イマジナリー (2024):映画短評
イマジナリー (2024)ライター2人の平均評価: 3.5
“空想の友だち”が、“敵”になる!?
“空想の友だち”をホラーキャラクターに仕立てた、ユニークなアイデアは買い。ブラムハウス作品らしい斬新さが脈づく。
ドラマはミステリー仕立てで、ふたりの娘の継母となった女性の、幼少期の思い出せない秘密が事件の引き金となる。この“引き”が巧い。主人公が幼少期に描いた絵や父親の言葉の謎がミステリーを加速させる。
家族愛の要素を含め構造的には『ポルターガイスト』を彷彿させ、作り手のホラー愛が感じられるつくり。鮮血は控えめなので、グロが苦手な方にもオススメできる。近所に住んでいそうな子役ふたりの、血の通った存在感も妙味。
誰もが思い当たる節があるから恐ろしい
子供時代の想像上の友だち=イマジナリー・フレンドは、映画『ブルー きみは大丈夫』では純粋な心の持ち主に描かれていたが、本作はそのダーク版。創造主が大人になって彼らを忘れても、彼らは存在していて、忘れられたことを恨んで創造主に復讐しようとする。創造主は、忘れてしまったという負い目があるから、そこが弱点になる。

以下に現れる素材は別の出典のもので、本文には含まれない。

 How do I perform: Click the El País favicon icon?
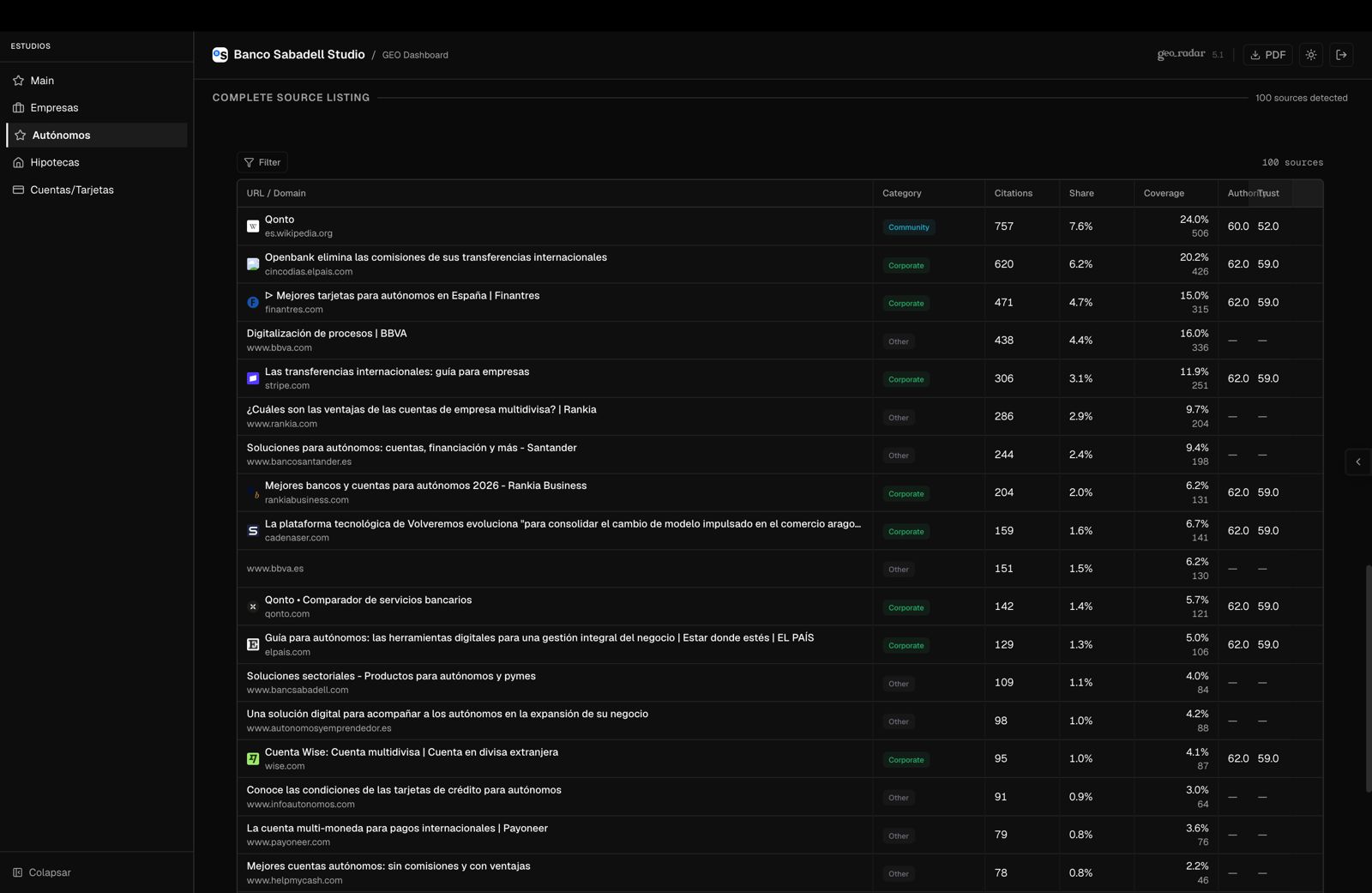[x=253, y=645]
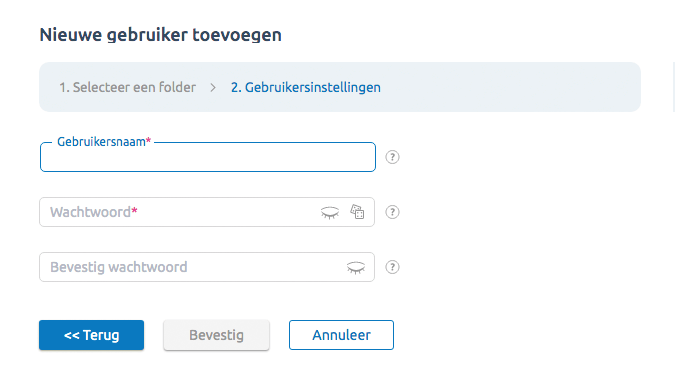Focus the Wachtwoord input field
Viewport: 675px width, 380px height.
point(207,212)
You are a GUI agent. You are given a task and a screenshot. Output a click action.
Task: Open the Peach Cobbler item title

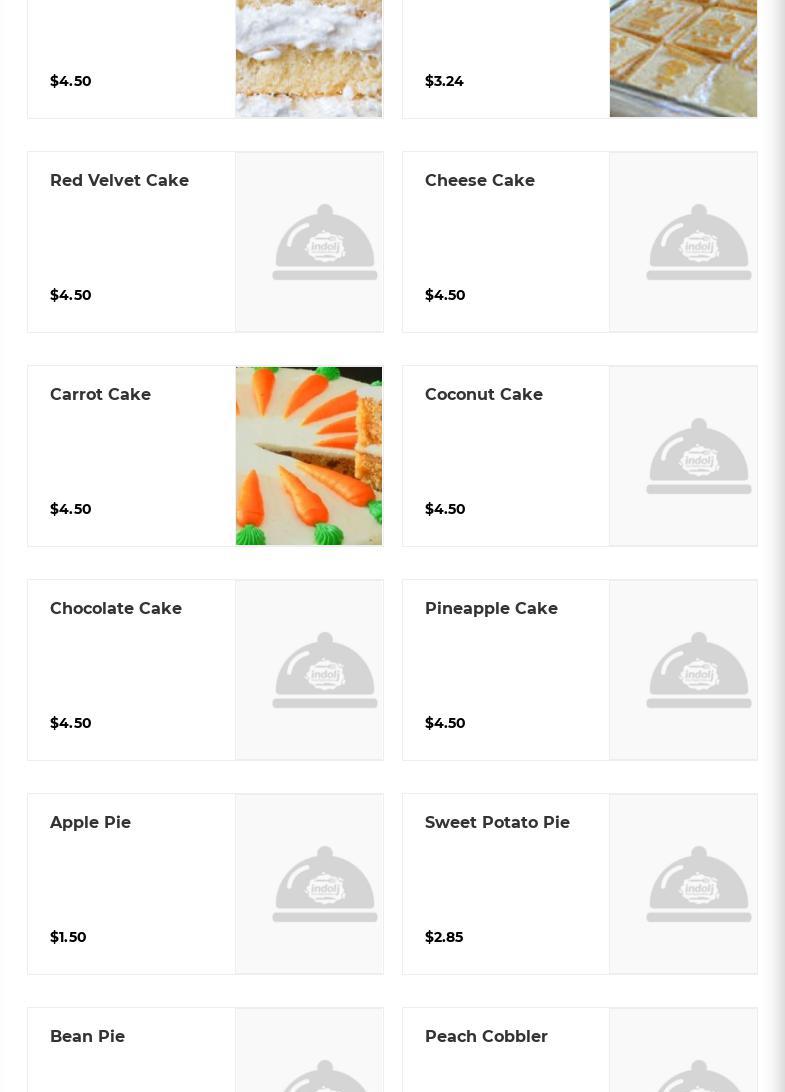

この設定の方が定番で、誰もが思い当たる節があるから恐ろしいのだが、本作は、主人公がそもそも彼らを生み出した"想像力"を使って戦うところが新規軸。彼女が空想世界ではなく、現実世界で友を得て対抗するという展開も説得力あり。それにしても、可愛いぬいぐるみ姿の邪悪な存在はそれだけで怖い。